Tal parágrafo expressa enorme contradição com o § 2º do mesmo artigo, no qual o Poder Executivo se compromete a dar continuidade ao programa de expansão do ensino superior público em parceria com as universidades estaduais, aponta a justificativa. Sinaliza também que, em caso de expansão ou novas atividades, as universidades deverão arcar com as despesas de pessoal com os seus recursos atuais.
 
O deputado do PSOL apresentou emenda redigida a partir de proposta do Fórum das Seis suprimindo o trecho citado acima e determinando que, ao repasse previsto no caput do artigo, sejam “adicionados os recursos necessários ao pagamento da insuficiência financeira efetivamente realizada”. A emenda propõe ainda nova redação para o § 6º, determinando que o Poder Executivo envide esforços “no sentido da construção de um sistema de ensino superior público no Estado e, respeitada a autonomia universitária, da adoção de tratamento isonômico nas instituições que o constituírem”.
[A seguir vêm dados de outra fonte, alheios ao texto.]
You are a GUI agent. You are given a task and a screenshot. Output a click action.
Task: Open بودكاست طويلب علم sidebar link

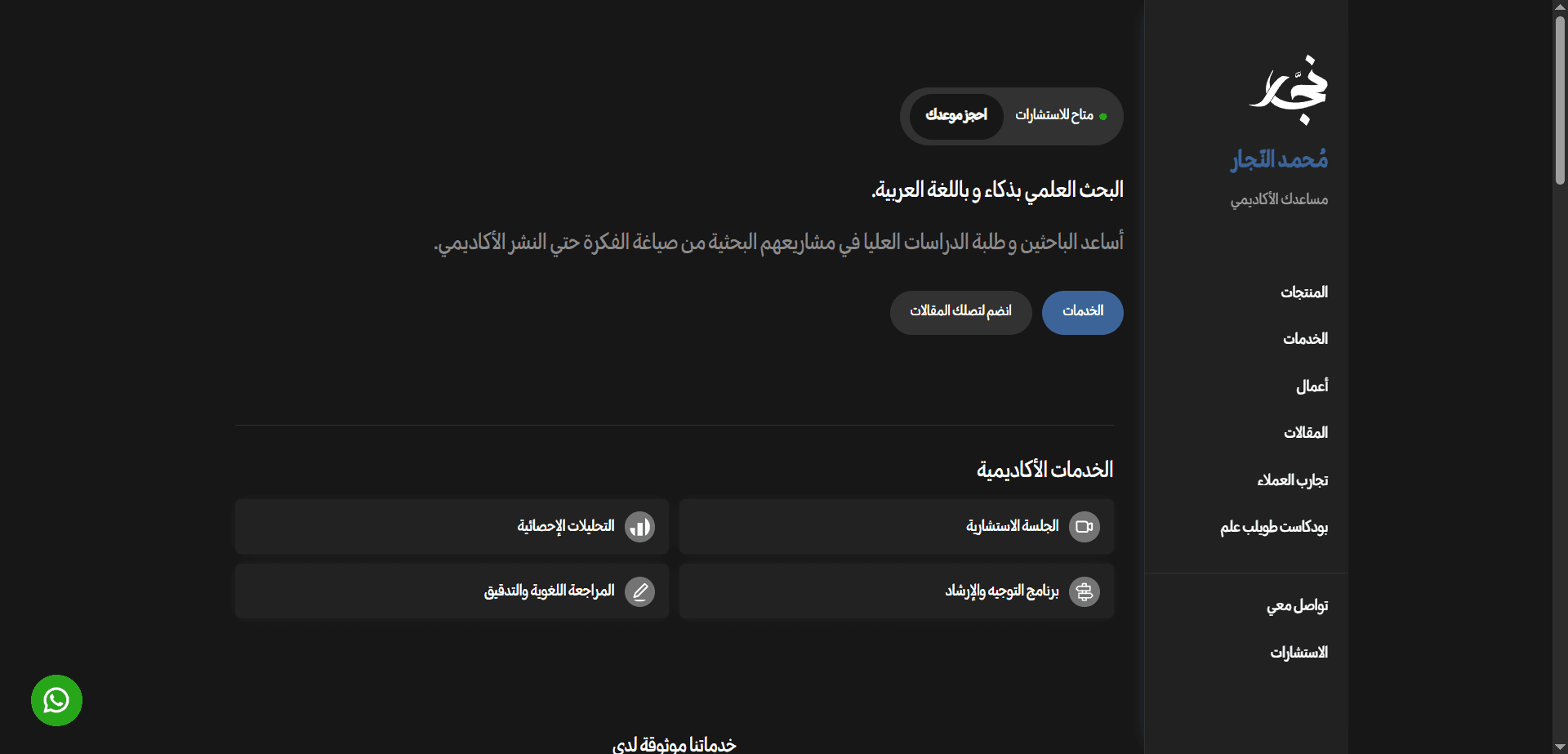(x=1274, y=528)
Proposta veda desvinculação dos recursos da Fapesp

Emenda encaminhada pelos deputados Giannazi, Paulo Fiorilo (PT) e Leci Brandão (PCdoB) veda a aplicação da Desvinculação de Receitas de Estados e Municípios (DREM) aos recursos destinados à Fundação de Amparo à Pesquisa do Estado de São Paulo (Fapesp).
 
O objetivo é impedir a repetição da manobra da qual o governo do Estado se utilizou na Lei Orçamentária Anual (LOA) de 2021, quando aprovou a aplicação da DREM à Fapesp, o que representaria o corte de 30% das verbas da fundação para este ano – o equivalente a mais de R$ 450 milhões.
 
Depois da aprovação da LOA na Alesp, o governador João Doria (PSDB) publicou um decreto recompondo o orçamento da Fapesp, medida criticada pela comunidade acadêmica por fragilizar a autonomia da fundação. Doria havia gravado um vídeo ao lado do presidente da Fapesp, o ex-reitor da USP M. A. Zago, prometendo que não aplicaria a desvinculação.
 
Na justificativa da emenda, os parlamentares argumentam que não sabem qual será a postura adotada pelo governo no ano que vem. “Por esse motivo, protocolamos a emenda, para preservar o cumprimento da destinação de recursos na íntegra. Embora o governo justifique que o mecanismo é constitucional e aplicável ao caso da Fapesp, especialistas apontam entendimento controverso”, prossegue o texto. A justificativa lembra ainda que o Supremo Tribunal Federal (STF) declarou inconstitucional a aplicação da DREM pelo governo do Estado do Rio de Janeiro aos recursos da Faperj.
 
Emenda dos deputados Fiorilo e Giannazi determina que os institutos de pesquisa recebam “tratamento prioritário no orçamento fiscal”, obedecendo aos preceitos do § 1º do artigo 218 da Constituição Federal, segundo o qual “a pesquisa científica básica e tecnológica receberá tratamento prioritário do Estado, tendo em vista o bem público e o progresso da ciência, tecnologia e inovação”. Como o Informativo Adusp vem demostrando em várias matérias, os institutos são alvo de desmonte promovido pelo governo Doria, especialmente a partir da publicação da Lei 17.293/2020.
 
O prazo para a apresentação das emendas foi encerrado na semana passada. Desde a última segunda-feira (31/5), a LDO 2022 tramita na Comissão de Finanças, Orçamento e Planejamento, presidida pelo deputado Gilmaci Santos (Republicanos).